Saved data entries:
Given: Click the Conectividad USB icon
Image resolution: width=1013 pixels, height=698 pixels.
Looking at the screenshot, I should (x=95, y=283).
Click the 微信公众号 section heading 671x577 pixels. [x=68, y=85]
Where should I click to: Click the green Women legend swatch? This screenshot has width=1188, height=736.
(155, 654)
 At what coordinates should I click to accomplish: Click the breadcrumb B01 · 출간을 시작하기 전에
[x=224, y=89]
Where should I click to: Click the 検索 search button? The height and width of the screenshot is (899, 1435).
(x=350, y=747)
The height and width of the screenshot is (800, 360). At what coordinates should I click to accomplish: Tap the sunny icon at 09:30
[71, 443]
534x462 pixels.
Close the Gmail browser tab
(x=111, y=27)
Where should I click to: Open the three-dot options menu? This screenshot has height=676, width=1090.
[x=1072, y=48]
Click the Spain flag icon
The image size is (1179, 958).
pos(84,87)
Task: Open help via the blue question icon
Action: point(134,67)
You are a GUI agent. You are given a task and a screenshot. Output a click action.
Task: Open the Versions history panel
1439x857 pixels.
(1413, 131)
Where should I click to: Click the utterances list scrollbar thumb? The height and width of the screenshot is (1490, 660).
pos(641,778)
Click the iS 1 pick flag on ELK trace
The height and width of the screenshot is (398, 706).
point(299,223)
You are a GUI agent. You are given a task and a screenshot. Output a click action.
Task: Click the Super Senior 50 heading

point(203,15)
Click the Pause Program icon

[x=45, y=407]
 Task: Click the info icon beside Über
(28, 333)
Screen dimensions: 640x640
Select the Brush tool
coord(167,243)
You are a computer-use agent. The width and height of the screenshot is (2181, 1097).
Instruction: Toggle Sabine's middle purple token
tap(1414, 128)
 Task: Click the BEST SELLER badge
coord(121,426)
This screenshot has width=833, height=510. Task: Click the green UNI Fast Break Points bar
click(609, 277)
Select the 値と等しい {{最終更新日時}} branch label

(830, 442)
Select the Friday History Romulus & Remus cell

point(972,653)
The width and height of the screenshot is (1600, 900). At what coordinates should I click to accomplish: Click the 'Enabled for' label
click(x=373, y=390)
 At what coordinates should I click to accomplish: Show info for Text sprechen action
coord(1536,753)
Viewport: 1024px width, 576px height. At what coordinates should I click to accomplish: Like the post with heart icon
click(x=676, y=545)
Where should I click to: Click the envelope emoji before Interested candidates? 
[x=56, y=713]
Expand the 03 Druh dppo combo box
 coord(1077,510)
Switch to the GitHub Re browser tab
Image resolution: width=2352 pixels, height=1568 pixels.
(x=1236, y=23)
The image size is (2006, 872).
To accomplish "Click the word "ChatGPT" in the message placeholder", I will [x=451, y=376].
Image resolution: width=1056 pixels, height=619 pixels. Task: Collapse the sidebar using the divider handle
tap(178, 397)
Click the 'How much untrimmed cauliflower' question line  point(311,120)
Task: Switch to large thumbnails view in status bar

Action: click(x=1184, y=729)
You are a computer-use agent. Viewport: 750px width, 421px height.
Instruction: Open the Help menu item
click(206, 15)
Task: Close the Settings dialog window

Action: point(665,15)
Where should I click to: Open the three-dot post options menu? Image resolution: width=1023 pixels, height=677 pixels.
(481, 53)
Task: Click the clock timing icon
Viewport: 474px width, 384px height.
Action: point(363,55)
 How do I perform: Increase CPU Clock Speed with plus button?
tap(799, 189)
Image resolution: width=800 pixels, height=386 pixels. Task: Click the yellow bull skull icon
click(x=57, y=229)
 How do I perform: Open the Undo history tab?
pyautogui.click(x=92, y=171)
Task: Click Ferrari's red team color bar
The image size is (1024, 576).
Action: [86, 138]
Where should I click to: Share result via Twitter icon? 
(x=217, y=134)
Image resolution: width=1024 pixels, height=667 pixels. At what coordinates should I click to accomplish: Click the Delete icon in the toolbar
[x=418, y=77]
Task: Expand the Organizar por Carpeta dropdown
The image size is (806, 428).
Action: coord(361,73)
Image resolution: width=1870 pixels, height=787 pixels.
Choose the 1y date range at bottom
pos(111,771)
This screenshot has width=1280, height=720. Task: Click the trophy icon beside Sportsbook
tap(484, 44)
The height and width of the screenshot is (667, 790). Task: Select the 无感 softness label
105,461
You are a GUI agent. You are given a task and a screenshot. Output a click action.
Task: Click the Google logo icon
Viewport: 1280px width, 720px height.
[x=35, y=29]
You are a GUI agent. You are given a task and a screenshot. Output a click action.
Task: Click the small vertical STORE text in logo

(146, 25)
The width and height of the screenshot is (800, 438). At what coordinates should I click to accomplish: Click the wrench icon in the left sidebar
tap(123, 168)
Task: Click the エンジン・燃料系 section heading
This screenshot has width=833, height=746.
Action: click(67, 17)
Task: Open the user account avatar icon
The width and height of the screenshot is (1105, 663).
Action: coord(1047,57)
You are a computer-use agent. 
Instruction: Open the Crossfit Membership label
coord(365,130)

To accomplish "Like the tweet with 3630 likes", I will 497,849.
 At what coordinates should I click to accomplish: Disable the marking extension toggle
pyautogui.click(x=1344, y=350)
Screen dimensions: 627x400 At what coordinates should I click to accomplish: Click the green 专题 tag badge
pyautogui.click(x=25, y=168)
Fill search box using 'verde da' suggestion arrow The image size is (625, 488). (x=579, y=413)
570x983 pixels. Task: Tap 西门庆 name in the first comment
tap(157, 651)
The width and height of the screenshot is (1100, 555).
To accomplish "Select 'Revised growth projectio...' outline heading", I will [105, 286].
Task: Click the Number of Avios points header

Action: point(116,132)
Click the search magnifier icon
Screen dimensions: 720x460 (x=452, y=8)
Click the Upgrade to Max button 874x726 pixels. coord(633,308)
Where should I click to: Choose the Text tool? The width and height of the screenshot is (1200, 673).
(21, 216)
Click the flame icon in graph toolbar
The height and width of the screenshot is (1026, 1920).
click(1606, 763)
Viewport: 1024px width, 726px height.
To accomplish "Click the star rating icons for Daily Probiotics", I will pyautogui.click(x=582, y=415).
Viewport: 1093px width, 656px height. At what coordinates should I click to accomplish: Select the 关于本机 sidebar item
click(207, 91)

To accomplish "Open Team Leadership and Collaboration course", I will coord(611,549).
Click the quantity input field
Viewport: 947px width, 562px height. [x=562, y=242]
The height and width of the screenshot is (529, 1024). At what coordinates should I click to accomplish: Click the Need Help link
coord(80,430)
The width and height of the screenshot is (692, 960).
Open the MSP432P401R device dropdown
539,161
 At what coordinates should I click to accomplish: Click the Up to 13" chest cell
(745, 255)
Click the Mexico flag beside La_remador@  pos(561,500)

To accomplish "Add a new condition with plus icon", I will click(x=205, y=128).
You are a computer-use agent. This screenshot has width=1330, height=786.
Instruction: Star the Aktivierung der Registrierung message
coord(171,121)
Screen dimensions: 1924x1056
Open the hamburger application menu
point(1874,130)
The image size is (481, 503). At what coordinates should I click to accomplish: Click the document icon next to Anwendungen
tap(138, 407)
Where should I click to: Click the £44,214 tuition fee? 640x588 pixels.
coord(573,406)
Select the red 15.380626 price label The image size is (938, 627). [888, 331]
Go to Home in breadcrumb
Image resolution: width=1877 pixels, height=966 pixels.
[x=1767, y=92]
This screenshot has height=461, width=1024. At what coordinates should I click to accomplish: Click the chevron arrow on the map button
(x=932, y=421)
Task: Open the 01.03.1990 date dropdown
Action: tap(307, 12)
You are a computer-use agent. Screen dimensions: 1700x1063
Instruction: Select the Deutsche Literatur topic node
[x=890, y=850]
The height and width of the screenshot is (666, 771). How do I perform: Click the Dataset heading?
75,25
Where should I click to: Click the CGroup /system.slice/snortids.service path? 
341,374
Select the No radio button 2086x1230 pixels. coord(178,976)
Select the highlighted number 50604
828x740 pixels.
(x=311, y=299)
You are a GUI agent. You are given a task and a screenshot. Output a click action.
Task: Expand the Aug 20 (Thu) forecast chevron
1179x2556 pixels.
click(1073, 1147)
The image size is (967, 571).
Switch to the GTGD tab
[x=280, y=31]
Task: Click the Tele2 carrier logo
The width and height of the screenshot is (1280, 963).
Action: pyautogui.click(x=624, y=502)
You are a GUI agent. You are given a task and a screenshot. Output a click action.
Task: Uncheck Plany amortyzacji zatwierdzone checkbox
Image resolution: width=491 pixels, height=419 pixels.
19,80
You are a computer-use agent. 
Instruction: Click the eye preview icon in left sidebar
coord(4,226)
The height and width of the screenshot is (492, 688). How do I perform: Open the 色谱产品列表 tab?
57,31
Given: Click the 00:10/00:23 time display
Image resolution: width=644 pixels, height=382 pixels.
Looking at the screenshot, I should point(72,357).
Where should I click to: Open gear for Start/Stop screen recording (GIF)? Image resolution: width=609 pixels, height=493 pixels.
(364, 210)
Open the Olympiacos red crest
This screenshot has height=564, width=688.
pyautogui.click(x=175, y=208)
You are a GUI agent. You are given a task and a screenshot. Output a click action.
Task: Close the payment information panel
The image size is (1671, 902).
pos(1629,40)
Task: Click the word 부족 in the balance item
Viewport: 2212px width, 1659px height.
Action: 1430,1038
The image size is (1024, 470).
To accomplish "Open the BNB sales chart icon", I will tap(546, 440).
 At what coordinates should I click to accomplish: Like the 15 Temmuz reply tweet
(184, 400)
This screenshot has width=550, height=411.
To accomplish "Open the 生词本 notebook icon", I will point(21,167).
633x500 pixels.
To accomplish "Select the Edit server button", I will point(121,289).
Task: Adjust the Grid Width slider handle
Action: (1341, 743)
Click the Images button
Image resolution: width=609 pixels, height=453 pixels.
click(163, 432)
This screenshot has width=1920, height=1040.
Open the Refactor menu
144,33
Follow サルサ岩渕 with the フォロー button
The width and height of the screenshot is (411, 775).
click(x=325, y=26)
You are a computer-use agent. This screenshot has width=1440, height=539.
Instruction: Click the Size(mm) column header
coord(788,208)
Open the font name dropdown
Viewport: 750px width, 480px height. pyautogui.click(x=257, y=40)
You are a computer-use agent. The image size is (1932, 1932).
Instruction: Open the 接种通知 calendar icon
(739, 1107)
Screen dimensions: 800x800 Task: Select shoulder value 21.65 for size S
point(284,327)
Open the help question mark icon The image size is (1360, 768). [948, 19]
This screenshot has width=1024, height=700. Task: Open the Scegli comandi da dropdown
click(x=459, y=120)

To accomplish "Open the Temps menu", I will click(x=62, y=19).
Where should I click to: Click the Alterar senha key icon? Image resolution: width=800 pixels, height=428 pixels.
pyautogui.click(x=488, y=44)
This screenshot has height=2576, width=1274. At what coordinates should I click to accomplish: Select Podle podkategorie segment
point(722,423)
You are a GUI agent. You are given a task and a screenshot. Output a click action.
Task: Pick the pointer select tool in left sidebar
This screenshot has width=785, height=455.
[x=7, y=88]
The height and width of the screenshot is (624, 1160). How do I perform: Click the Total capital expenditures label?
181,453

_What this task involves_
From the data, pick out every line that includes "word".

_Solution to this task_
To accomplish "Click the word "ChatGPT" in the message placeholder", I will [x=451, y=376].
Task: Click the word 부족 in the balance item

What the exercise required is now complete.